В «Оскаре» Маркоса Морау развивается похожая мысль. Лайтфуту и Леон важно было показать, что люди уезжают, лица мелькают и стираются, а форма остается, запоминается, и ее в любое время может примерить другой. У Морау сюжет принимает опасный оборот: человек умирает, над ним колдует патологоанатом, а движения (национальные баскские танцы), которым он научился от предков, и песни, которые пел (опять же народные), материализуются где-то отдельно. Чьи-то памятливые ноги их танцуют, рассекая туманный свет то ли реальности, то ли сна.

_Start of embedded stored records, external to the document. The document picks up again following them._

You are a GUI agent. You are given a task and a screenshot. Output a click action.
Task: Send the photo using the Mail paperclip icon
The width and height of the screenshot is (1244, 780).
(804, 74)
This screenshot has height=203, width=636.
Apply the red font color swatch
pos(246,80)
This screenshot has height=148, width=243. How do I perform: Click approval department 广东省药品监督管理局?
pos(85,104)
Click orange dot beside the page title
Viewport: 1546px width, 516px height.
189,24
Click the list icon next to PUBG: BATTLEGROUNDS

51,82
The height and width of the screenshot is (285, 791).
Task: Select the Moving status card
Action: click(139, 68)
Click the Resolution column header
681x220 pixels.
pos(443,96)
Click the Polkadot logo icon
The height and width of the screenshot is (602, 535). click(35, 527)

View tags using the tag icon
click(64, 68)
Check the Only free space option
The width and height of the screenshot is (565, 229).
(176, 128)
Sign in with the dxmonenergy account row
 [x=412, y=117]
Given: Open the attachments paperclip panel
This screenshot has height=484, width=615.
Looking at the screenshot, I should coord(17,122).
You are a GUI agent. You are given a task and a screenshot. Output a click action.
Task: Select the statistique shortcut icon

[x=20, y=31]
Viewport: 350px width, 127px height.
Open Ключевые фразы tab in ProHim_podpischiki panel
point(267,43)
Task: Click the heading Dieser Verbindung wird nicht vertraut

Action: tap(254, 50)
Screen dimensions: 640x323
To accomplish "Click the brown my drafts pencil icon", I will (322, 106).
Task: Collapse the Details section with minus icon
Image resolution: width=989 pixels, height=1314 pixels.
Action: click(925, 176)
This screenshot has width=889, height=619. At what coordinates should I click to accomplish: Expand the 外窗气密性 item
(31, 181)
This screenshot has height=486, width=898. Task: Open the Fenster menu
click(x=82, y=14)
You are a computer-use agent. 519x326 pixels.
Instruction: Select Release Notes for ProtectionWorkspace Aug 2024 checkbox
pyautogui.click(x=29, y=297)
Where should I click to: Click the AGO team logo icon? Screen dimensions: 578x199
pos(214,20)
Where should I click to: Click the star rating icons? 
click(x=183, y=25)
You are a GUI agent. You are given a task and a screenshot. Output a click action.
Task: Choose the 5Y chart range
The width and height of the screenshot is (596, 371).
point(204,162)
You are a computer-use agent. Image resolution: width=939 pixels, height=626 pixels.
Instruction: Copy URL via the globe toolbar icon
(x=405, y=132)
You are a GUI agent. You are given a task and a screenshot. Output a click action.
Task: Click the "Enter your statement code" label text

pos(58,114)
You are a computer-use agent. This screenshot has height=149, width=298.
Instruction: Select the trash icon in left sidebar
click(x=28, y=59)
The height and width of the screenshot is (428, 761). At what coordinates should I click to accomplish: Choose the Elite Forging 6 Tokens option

Балет Лионской оперы / Франция. Улица Ванденбранден, 31

Немного документации

Когда фестивальный текст пишется не в новостном формате, а в режиме альманаха, есть время поразмыслить и выделить не только лидеров московского смотра, но и лучшие в мире танцевальные компании и самых интересных на сегодняшний момент перформеров. Такой ответ пришел сам собой apres – лучшие хореографы работают в NDT, самые интересные перформеры сегодня – создатели спектакля «Улица Ванденбранден, 31», самый креативный и смелый на эксперименты оперный дом – Лионская Опера. На «Улице Ванденбранден, 31» и остановимся. Оказывается, творческий дуэт Габриэлы Карризо и Франка Шартье ставил в 2009 другую «Улицу», в спектакле было занято всего шестеро артистов, и он назывался «Улица Ванденбранден, 32». Артисты играли представителей социального дна, но играли они не в реалистичных декорациях свалок и помоек на окраине Брюсселя-Парижа-Базеля-Зальцбурга, а среди живописных гор. Нереально красивые горы стали убежищем для грязненьких персонажей из современного мегаполиса, которых Европа шпыняла на улицах городов. В процессе спектакля, через рассказывание режиссерами частных историй изгои легализировались и поэтизировались, как и должно происходить с такого рода персонажами – цыганами, проститутками, воришками, наполняющими мировые литературу и кинематограф. Карризо и Шартье тем временем слыли экспериментаторами, первопроходцами театра, который называется инклюзивным, то есть с участием непрофессиональных перформеров. Прошло 10 лет и дуэт Peeping Tom сделал новую версию «Улицы» для государственного театра, где работают только профессионалы высочайшего класса – балетные артисты, музыканты, певцы. Все те нехитрые фокусы, которые проделывали в 2009 набранные по случаю перформеры, чтобы влюбить в себя зрителей, заставить их сочувствовать и сопереживать, для команды артистов Лионской оперы задачка простая и нетрудная, но производимый их искусством эффект иной. Точность движений, красота линий, правильно взятые ноты и аккорды, да выворотность ног в конце концов и скорость выполнения хореографического текста, сложились в иной, чем в 2009, пазл. Градус фантастического, фантасмагорического, сюрреалистического в новом спектакле не поддается описанию. «Улицу» надо смотреть, а не читать о ней. Собирать вещи, изучать календарь, лететь в Лион и смотреть!

Стоит ли добавлять, что актуальные хореографы, выбранные организаторами для представления на DanceInversion, говорят на одном языке с художниками Венецианской и Стамбульской биеннале, проходящих в те же осенние месяцы, и путем сообщающихся сосудов балетоманская Москва попадает в список городов, где происходит все самое интересное.